## INSTRUCTIONS FOR THE TASK
Arrange every line of the records below as a Markdown table with the columns Row and Line, numbering the rows and skipping blank lines. Leave the pictures out of the table.

Pointing records for text and elements:
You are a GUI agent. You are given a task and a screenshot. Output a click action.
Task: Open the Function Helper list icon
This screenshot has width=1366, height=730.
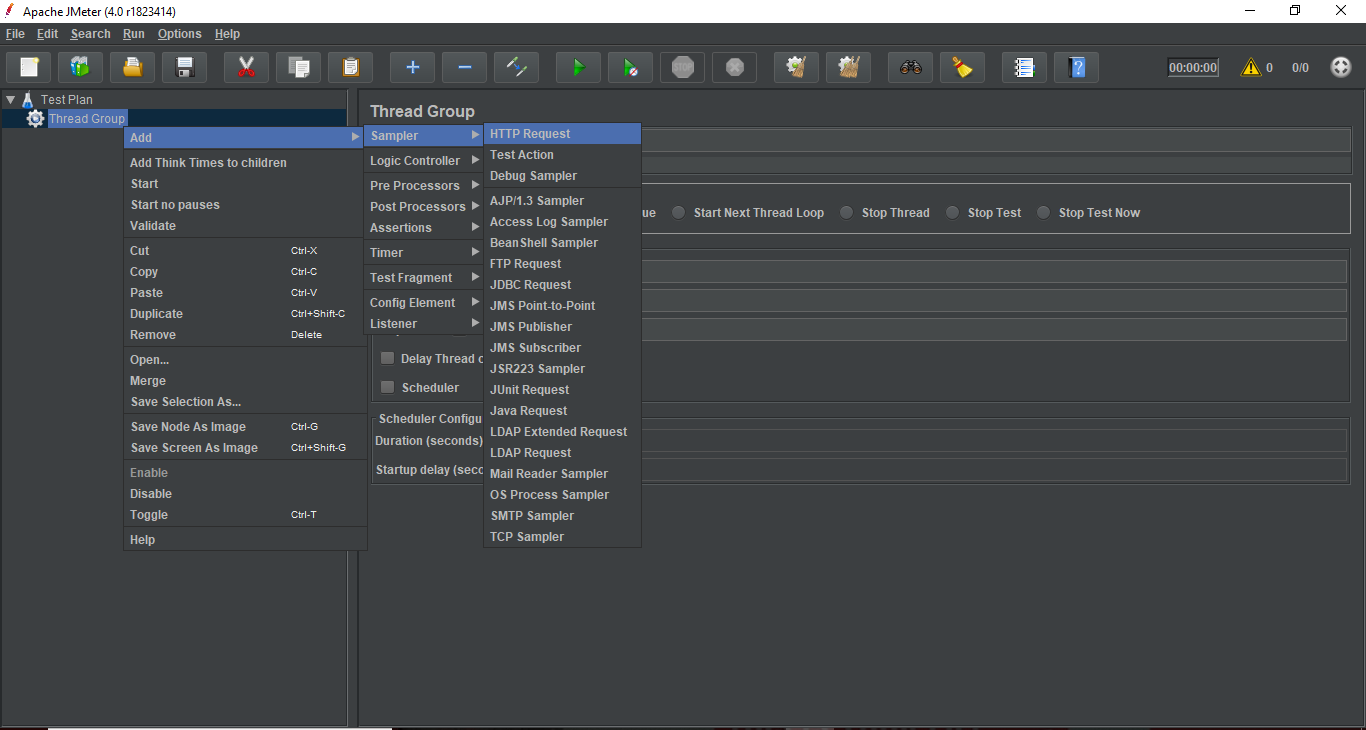click(x=1024, y=67)

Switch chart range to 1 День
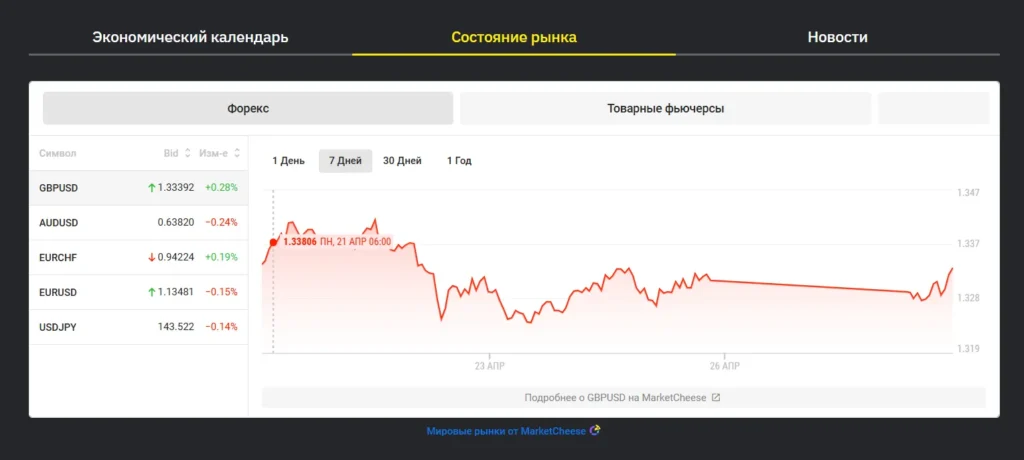289,161
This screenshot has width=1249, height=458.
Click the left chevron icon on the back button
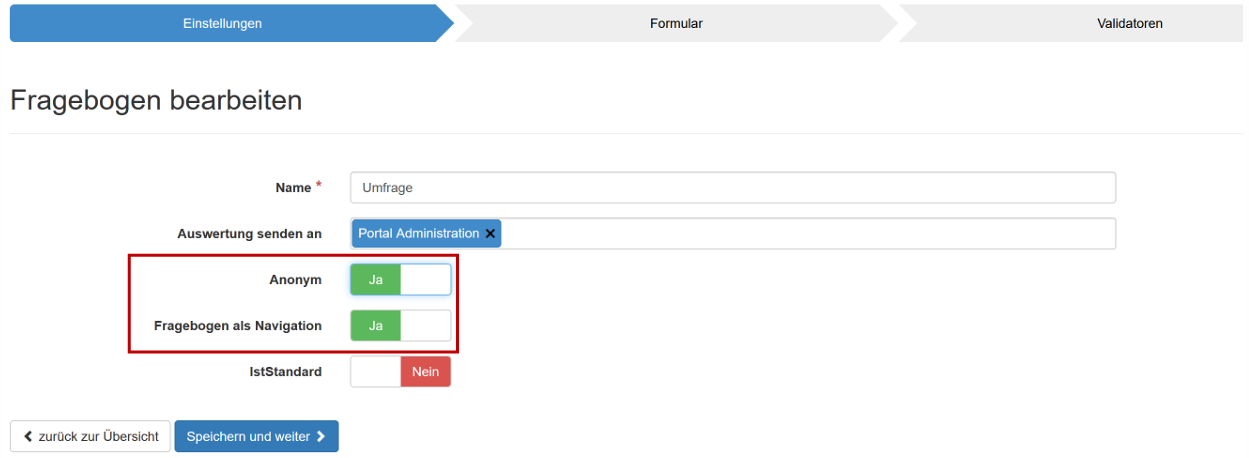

## EXPECTED ANSWER
| Row | Line |
|---|---|
| 1 | You are a GUI agent. You are given a task and a screenshot. Output a click action. |
| 2 | Task: Open the Function Helper list icon |
| 3 | This screenshot has width=1366, height=730. |
| 4 | click(x=1024, y=67) |
| 5 | Switch chart range to 1 День |
| 6 | 289,161 |
| 7 | This screenshot has width=1249, height=458. |
| 8 | Click the left chevron icon on the back button |